WHAT TO PRODUCE:
Nothing but the line containing "Where should I click to: Open" and the lines that follow it to the end of the material below should appear in the answer, each copied exactly.
□ □ □ □
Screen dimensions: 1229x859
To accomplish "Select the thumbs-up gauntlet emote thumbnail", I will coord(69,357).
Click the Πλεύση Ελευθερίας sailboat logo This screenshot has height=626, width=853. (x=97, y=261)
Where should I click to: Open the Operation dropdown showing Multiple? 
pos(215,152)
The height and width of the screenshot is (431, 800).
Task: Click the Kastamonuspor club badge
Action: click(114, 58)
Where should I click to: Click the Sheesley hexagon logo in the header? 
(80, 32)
□ □ □ □
EXERCISE OUTPUT:
Where should I click to: Open the Operation dropdown showing Multiple? 
pos(215,152)
The height and width of the screenshot is (431, 800).
Task: Click the Kastamonuspor club badge
Action: click(114, 58)
Where should I click to: Click the Sheesley hexagon logo in the header? 
(80, 32)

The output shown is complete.